## ESTRATTO DEL DOCUMENTO
========

Tempo di Chet @ Teatro Modena, Genova

Foto: la copertina di “Sketches for Victor Jara”









Tempo di Chet

La versione di Chet Baker di Leo Muscato e Laura Perini

Genova. Teatro Modena – 8.1.2019

Paolo Fresu: tromba, flicorno

Dino Rubino: pianoforte

Marco Bardoscia: contrabbasso

Alessandro Averone, Rufin Dho, Simone Luglio, Debora Mancini, Daniele Marmi, Mauro Parrinello, Graziano Piazza, Laura Pozone: attori

Leo Muscato: regia

«Chi viene a teatro si chiede: è un concerto o è la rappresentazione drammatica della biografia di un musicista?» riferisce uno degli attori all’incontro con il cast dello spettacolo nella Sala Mercato, attigua al Teatro Modena. È difficile dare una risposta univoca a questa domanda. È più facile illustrare cosa avviene sulla scena per arrivare, magari in seguito, ad una possibile determinazione di questa opera dalle diverse e congruenti sfaccettature. Al centro del palco, è posizionato il bancone di un ipotetico bar. Sulla sinistra, si trova una poltrona su cui siedono i vari personaggi per raccontare i collegamenti fra un momento e l’altro della vicenda. Sulla destra, ci sono un telefono a parete e una porta da cui entrano ed escono i protagonisti delle azioni sceniche. Su un soppalco, suonano e si muovono i tre musicisti, Fresu, Rubino e Bardoscia. In alto, scritte luminose al neon evocano nomi di locali e di città.

========

## ESERCIZIO PROPOSTO 1
Nell'estratto sullo spettacolo «Tempo di Chet», che cosa si trova al centro del palco?

## ELENCO
========

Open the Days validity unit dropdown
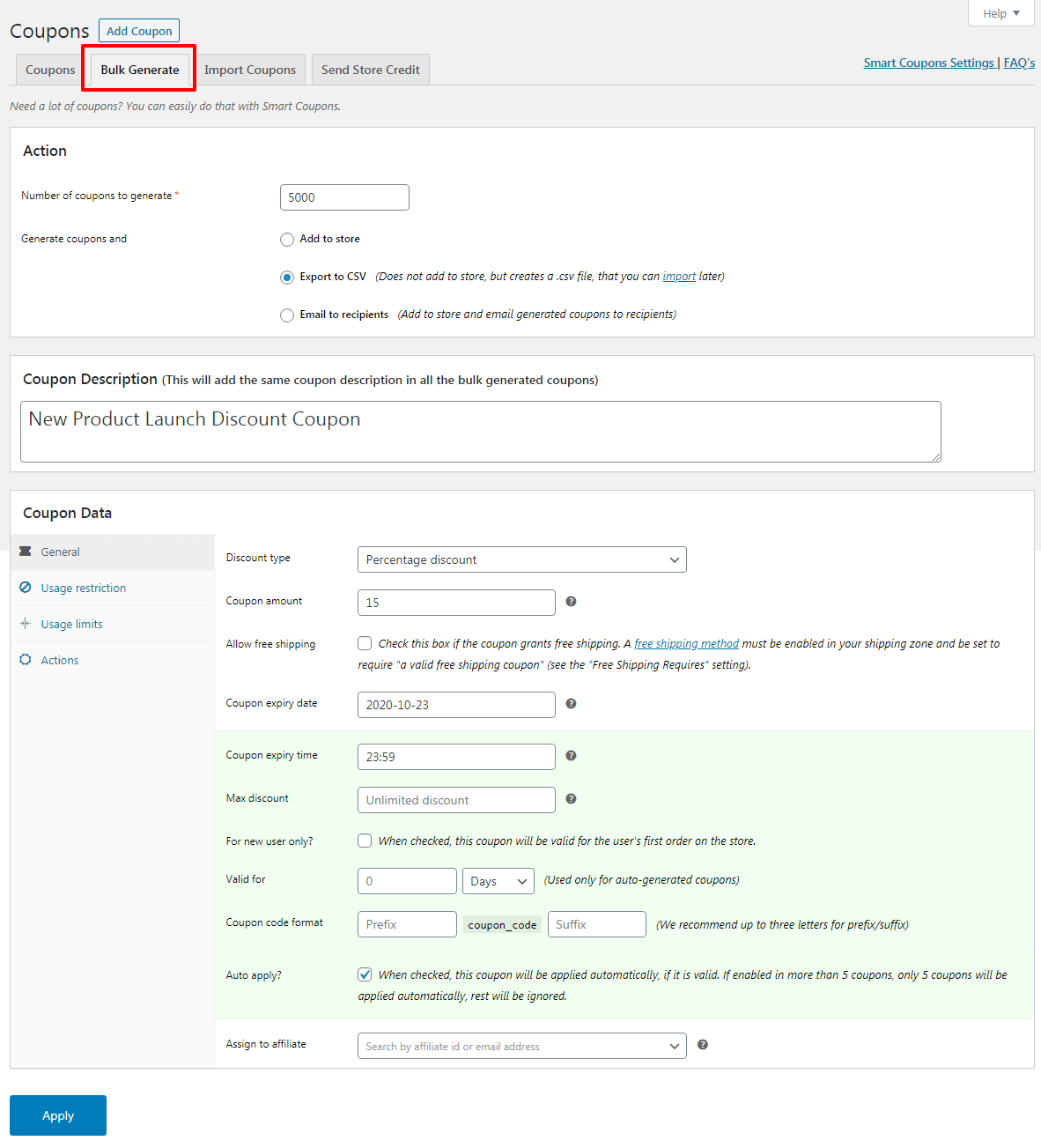The width and height of the screenshot is (1041, 1148). [498, 881]
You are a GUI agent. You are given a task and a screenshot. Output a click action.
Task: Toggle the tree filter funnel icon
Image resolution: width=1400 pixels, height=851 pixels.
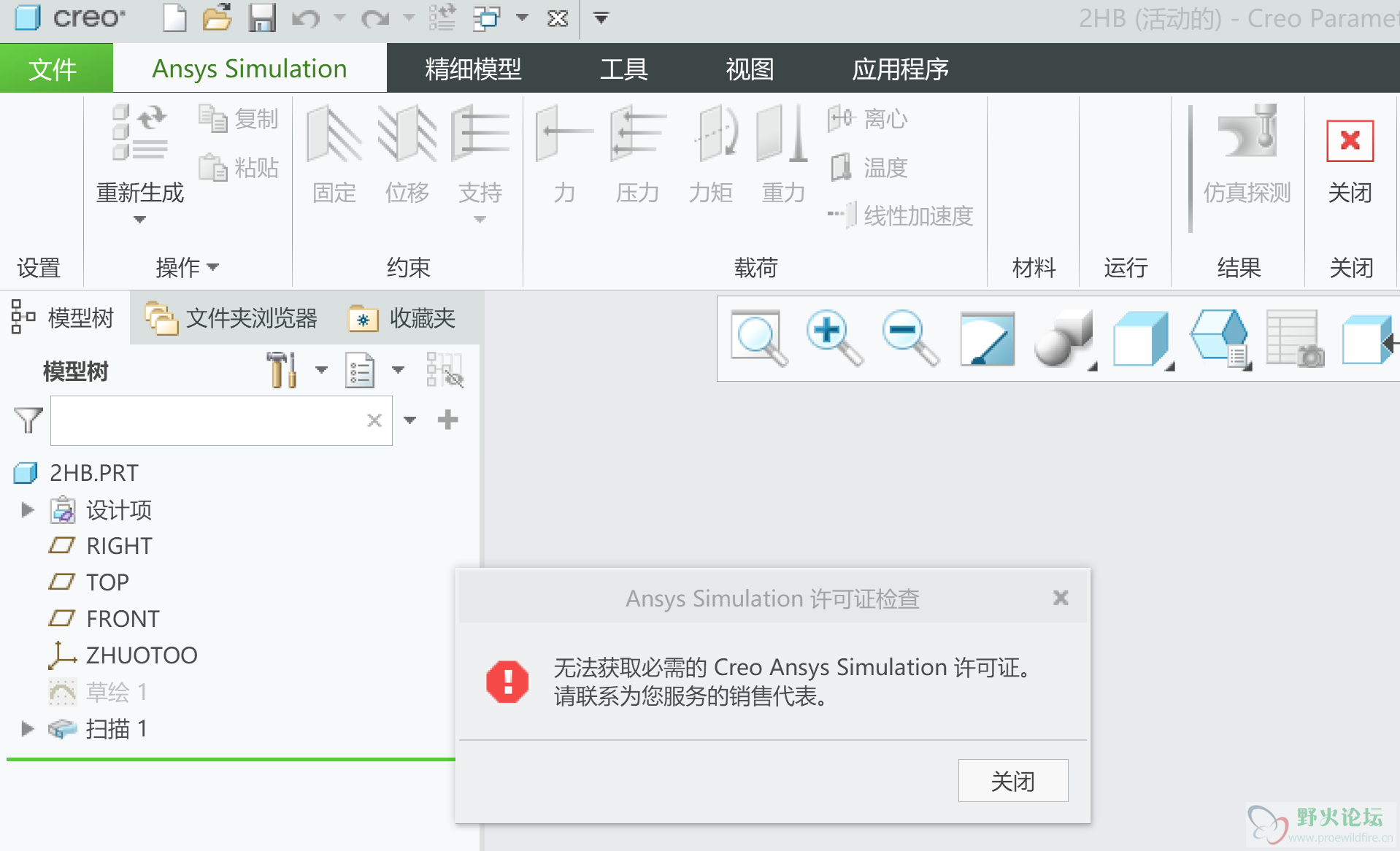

========

## ESERCIZIO PROPOSTO 2
Sostituisci "dropdown" con "menu" nell'elenco e trascrivi di nuovo tutte le sue righe senza altre modifiche, omettendo le immagini.

## RISPOSTA FINALE 1
Il bancone di un ipotetico bar.

## RISPOSTA FINALE 2
Open the Days validity unit menu
The width and height of the screenshot is (1041, 1148). [498, 881]
You are a GUI agent. You are given a task and a screenshot. Output a click action.
Task: Toggle the tree filter funnel icon
Image resolution: width=1400 pixels, height=851 pixels.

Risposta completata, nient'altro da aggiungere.